Несколько дней я пребывала в скорлупе боли и дикого разочарования этим миром. Смогла только позвонить на работу и упросить дать мне неделю за свой счёт. Возвращаться в Краснодар не было никого желания. Хотелось сбежать на край света, где никто тебя не знает и начать новую жизнь. Жизнь без адской боли в сердце. Но о таком можно только мечтать.
– Так и будешь как приведение ходить по квартире?
Мама зашла на кухню с очередным огромным сборным букетом из моих любимых цветов. Этот был уже седьмой или восьмой.
– Странно, что сам до сих пор не приехал, – продолжила мама, задумываясь, куда поставить эту яркую прелесть, ведь вазы уже давно закончились.
– И хорошо. Выкинь его, – кивнула на букет и включила чайник.
– Ещё чего! Такая красота.
Пошёл пятый день моего побега к маме, сказать, что мне становилось легче можно, но не совсем. Память каждую минуту подкидывала то радостные и счастливые моменты с мужем, то гадостливые сообщения наглой женщины и его исповедь. А сам Соколов так и не приехал. Я подсознательно его ждала, хоть и не хотела видеть. Скучала конечно же страшно, но так всегда происходит, когда беззаветно любишь, даже если твою любовь растоптали ногами. Паша каждый день, а то и несколько раз в день, присылал букеты цветов, давил на мою слабость. Я же их просто игнорировала, даже в руки не брала.
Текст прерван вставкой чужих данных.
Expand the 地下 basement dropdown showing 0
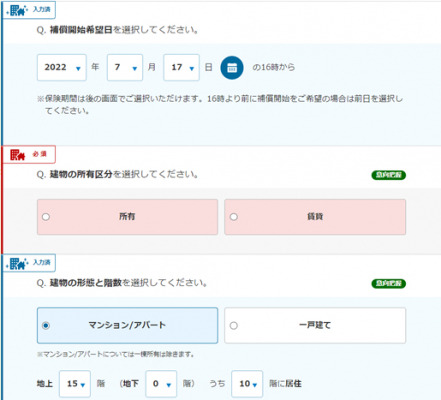click(x=161, y=384)
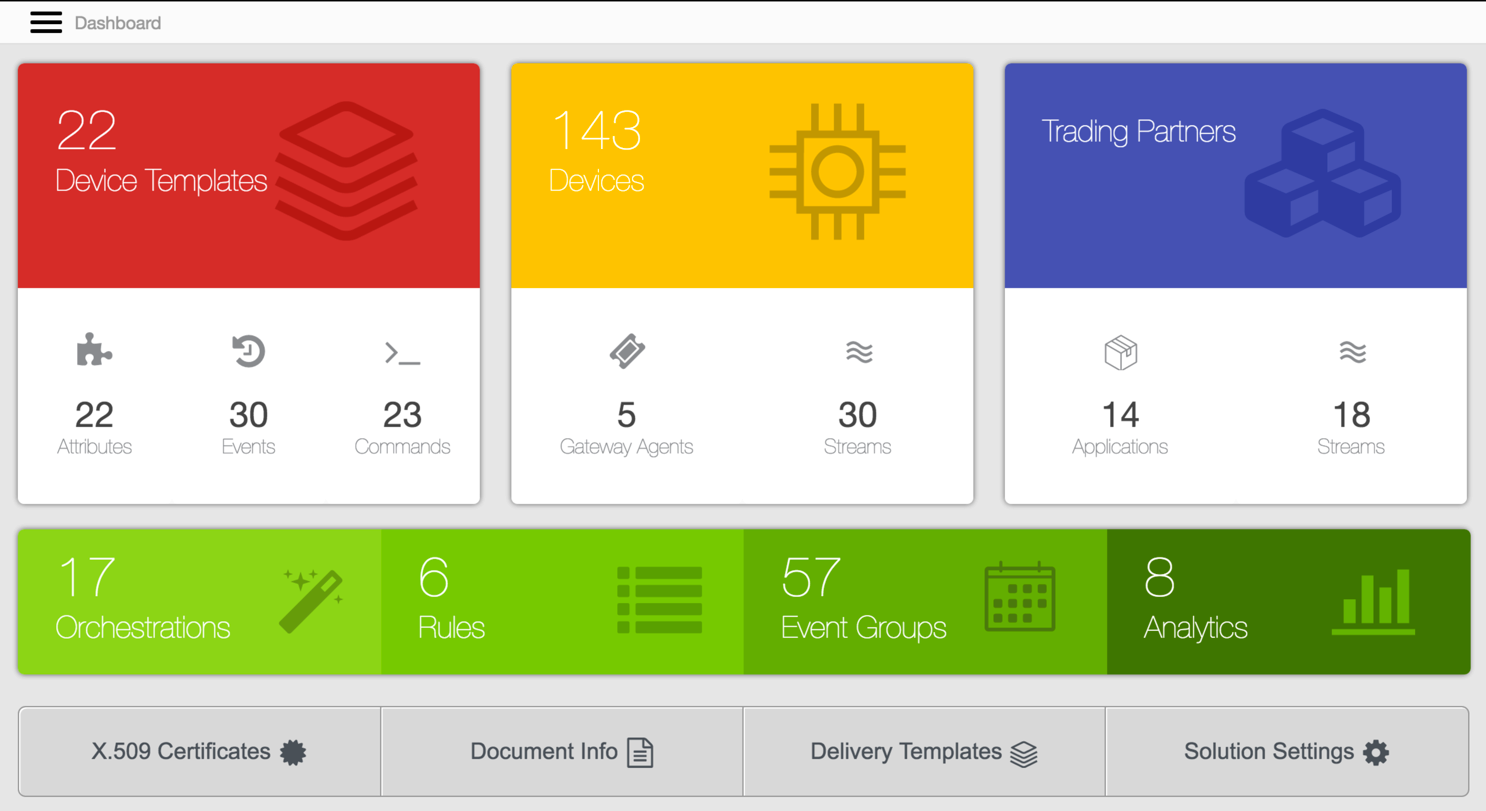Open the hamburger navigation menu
The height and width of the screenshot is (811, 1486).
[46, 23]
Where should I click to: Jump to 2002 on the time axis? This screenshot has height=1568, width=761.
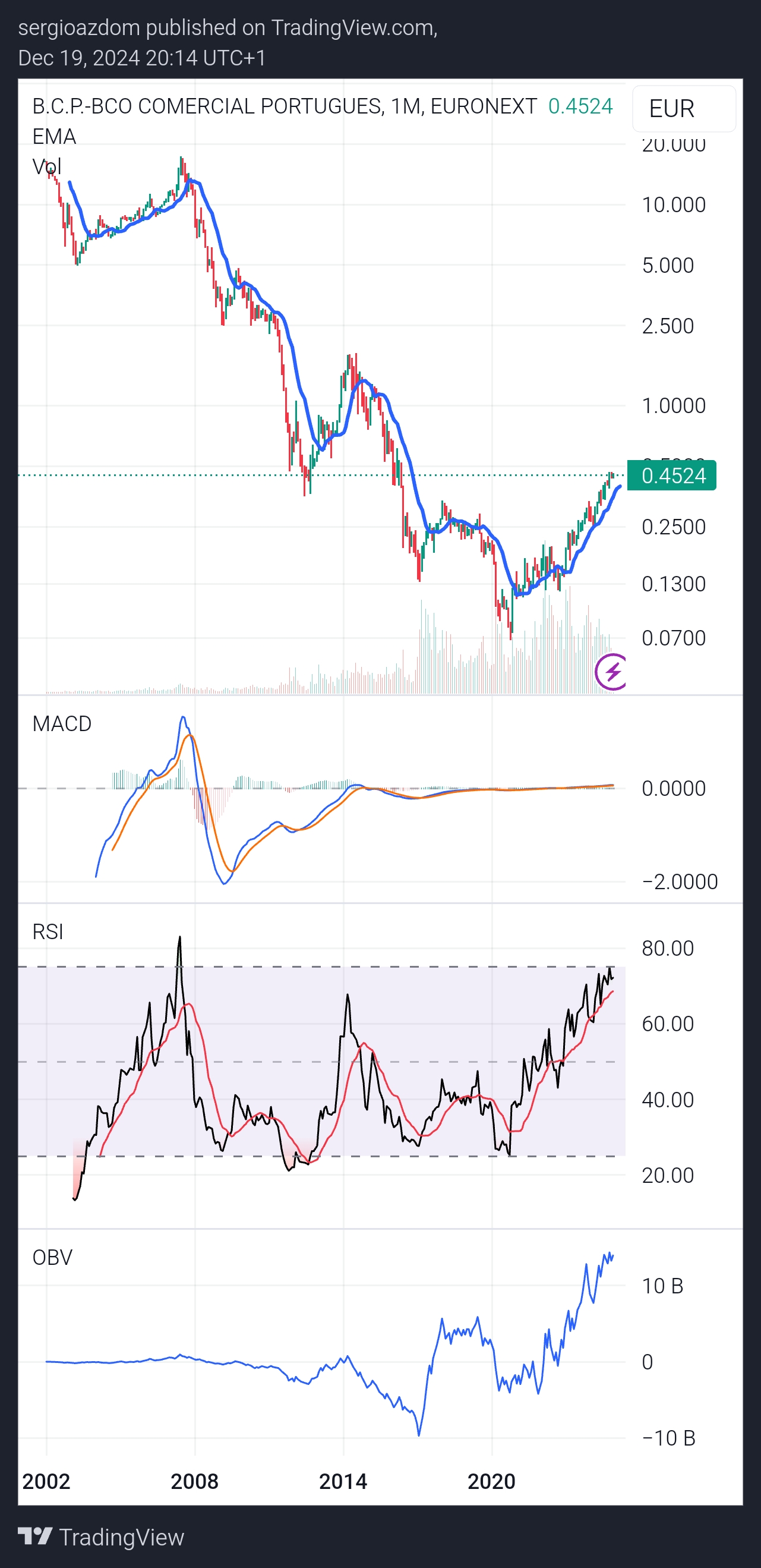coord(46,1482)
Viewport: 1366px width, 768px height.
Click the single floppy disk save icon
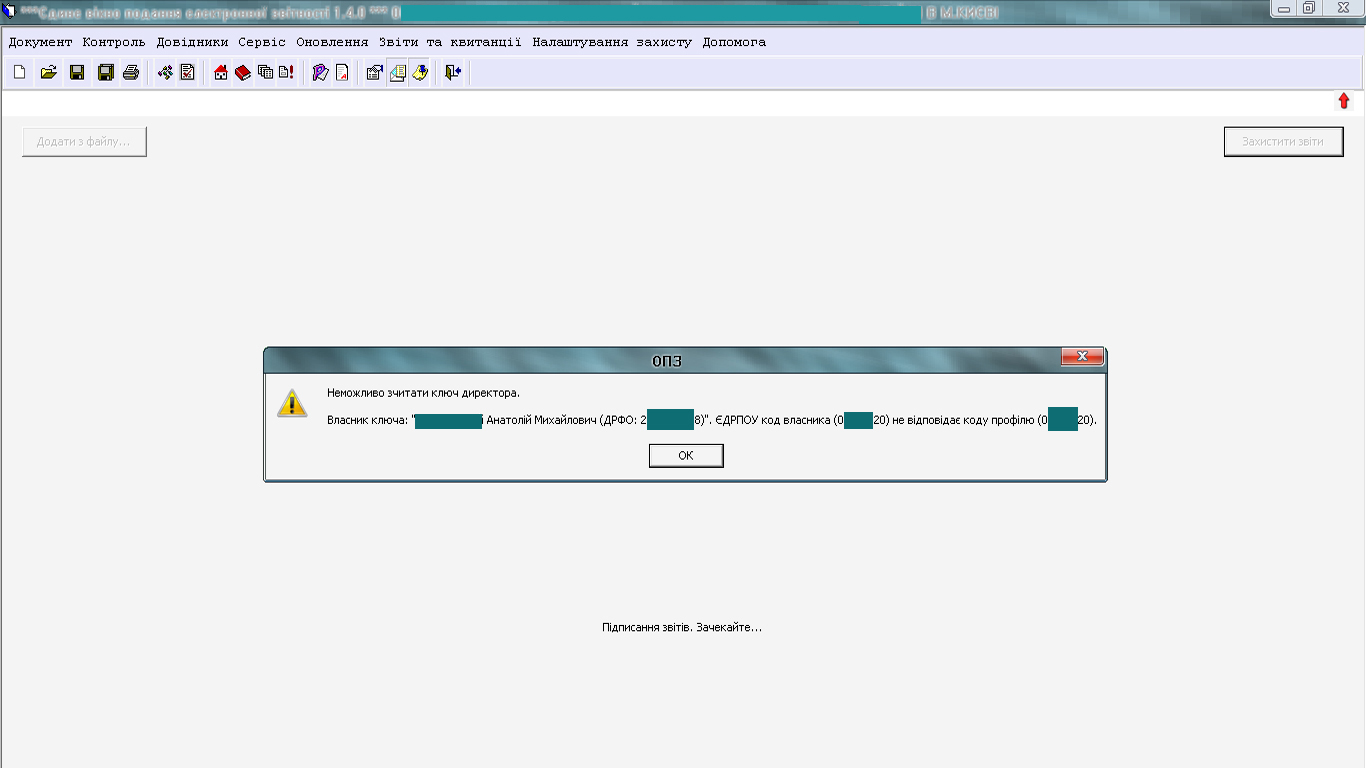pos(77,72)
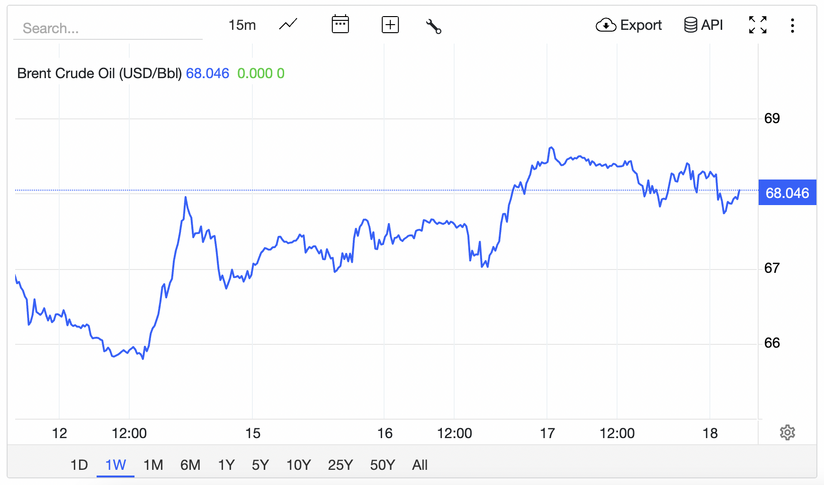This screenshot has height=485, width=825.
Task: Open the 15m interval dropdown
Action: [242, 25]
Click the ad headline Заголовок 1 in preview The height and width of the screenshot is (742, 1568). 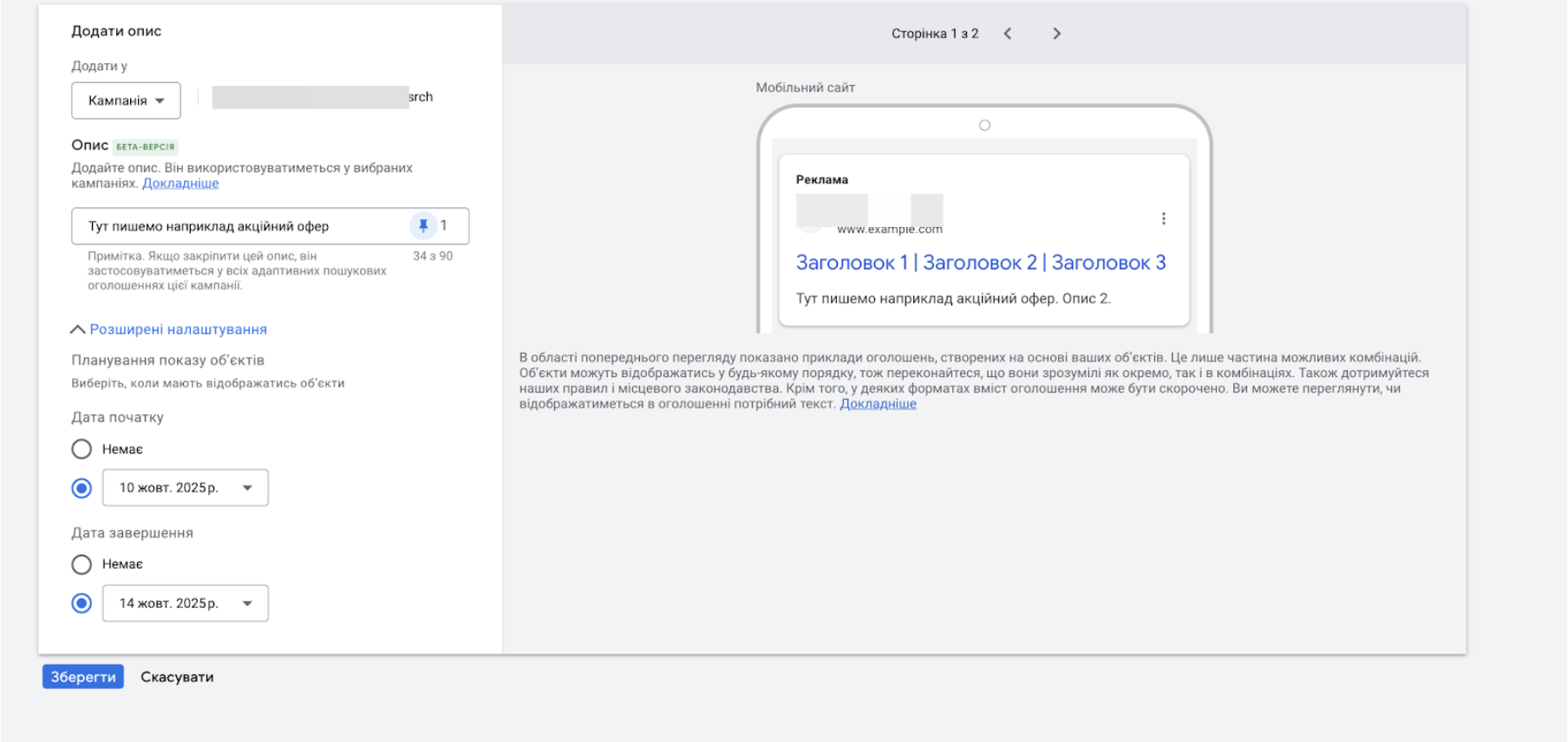coord(852,263)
– Чем планируешь заняться?
А правда, чем? У мамы хорошо, тепло и по-детски безопасно, но я взрослая женщина, которая решила изменить свою жизнь кардинально, но вместо этого прячусь у мамы и чего-то жду. Застыв с чашкой, в которую собиралась добавить чай, внезапно поняла, что надо куда-то уехать, но для начала завершить начатое.
– Завтра вернусь в Краснодар.
– Так. А дальше?
– Нет, мам, я не изменила решения, первым делом пойду и подам на развод, а потом на работу, где напишу заявление на увольнение.
– Увольняться то зачем?
– Затем, – повернулась к маме, которая сидела за столом, а рядом с ней лежал красивый букет, – что хочу уехать, в другой город, кардинально изменить всё.
– Хорошее желание. И куда?
– Пока не решила. Но хочется к морю. Работать, жить и дышать морским воздухом.
Мама постучала пальцами по столу, обдумывая мои мечты. Пауза затянулась, и я занялась чаем. По-прежнему ничего в рот не лезло, о еде думать не могла, стресс и боль убили аппетит напрочь, но я была согласна с родительницей, что совсем ничего не кушать тоже нельзя. Приходилось малыми порциями в себя через силу запихивать.
– Есть у меня старая подруга в Новороссийске. Пока ничего не скажу и не буду обещать. Надо для начала ей позвонить.
А уже к вечеру я знала, что в Новороссийске смогу пожить несколько месяцев на свободной квартире маминой подруги и начать налаживать новую жизнь. Осталось завершить старую.